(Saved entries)
# # #

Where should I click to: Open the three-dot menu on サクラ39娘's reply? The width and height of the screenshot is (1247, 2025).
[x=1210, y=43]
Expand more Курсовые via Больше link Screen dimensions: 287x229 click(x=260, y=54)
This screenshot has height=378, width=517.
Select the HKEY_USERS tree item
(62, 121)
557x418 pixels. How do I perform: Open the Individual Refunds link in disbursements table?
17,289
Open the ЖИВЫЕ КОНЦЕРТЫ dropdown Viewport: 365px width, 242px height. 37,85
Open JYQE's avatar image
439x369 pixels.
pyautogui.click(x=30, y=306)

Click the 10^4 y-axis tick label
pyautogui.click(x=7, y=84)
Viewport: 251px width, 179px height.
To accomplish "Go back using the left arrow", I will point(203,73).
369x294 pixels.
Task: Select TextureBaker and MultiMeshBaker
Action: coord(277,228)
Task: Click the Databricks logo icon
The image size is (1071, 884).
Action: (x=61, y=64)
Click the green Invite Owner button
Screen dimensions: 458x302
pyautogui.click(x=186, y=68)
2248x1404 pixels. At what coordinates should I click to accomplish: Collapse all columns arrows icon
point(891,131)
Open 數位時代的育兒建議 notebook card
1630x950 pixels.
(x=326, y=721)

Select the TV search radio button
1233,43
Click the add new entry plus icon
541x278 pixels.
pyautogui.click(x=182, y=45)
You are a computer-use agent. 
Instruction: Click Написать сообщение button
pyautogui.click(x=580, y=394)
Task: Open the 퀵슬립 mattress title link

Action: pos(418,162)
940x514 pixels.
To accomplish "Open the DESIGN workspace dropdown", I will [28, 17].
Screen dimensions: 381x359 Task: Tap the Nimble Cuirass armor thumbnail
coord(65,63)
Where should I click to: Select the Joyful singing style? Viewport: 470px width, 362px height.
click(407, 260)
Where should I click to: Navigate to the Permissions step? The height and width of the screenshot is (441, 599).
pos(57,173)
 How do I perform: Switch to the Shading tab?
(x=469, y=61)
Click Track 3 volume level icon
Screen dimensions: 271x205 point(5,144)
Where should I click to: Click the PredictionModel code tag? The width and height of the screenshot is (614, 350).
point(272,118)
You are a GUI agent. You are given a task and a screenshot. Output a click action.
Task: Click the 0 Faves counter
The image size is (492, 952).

# # #

▶ [Action item]
Print the lines of the entries, exactly, from the one containing "Viewport: 251px width, 179px height." down to the final line, and leave out all the others.

▶ [Problem solution]
Viewport: 251px width, 179px height.
To accomplish "Go back using the left arrow", I will point(203,73).
369x294 pixels.
Task: Select TextureBaker and MultiMeshBaker
Action: coord(277,228)
Task: Click the Databricks logo icon
The image size is (1071, 884).
Action: (x=61, y=64)
Click the green Invite Owner button
Screen dimensions: 458x302
pyautogui.click(x=186, y=68)
2248x1404 pixels. At what coordinates should I click to accomplish: Collapse all columns arrows icon
point(891,131)
Open 數位時代的育兒建議 notebook card
1630x950 pixels.
(x=326, y=721)

Select the TV search radio button
1233,43
Click the add new entry plus icon
541x278 pixels.
pyautogui.click(x=182, y=45)
You are a computer-use agent. 
Instruction: Click Написать сообщение button
pyautogui.click(x=580, y=394)
Task: Open the 퀵슬립 mattress title link

Action: pos(418,162)
940x514 pixels.
To accomplish "Open the DESIGN workspace dropdown", I will [28, 17].
Screen dimensions: 381x359 Task: Tap the Nimble Cuirass armor thumbnail
coord(65,63)
Where should I click to: Select the Joyful singing style? Viewport: 470px width, 362px height.
click(407, 260)
Where should I click to: Navigate to the Permissions step? The height and width of the screenshot is (441, 599).
pos(57,173)
 How do I perform: Switch to the Shading tab?
(x=469, y=61)
Click Track 3 volume level icon
Screen dimensions: 271x205 point(5,144)
Where should I click to: Click the PredictionModel code tag? The width and height of the screenshot is (614, 350).
point(272,118)
You are a GUI agent. You are given a task and a screenshot. Output a click action.
Task: Click the 0 Faves counter
The image size is (492, 952).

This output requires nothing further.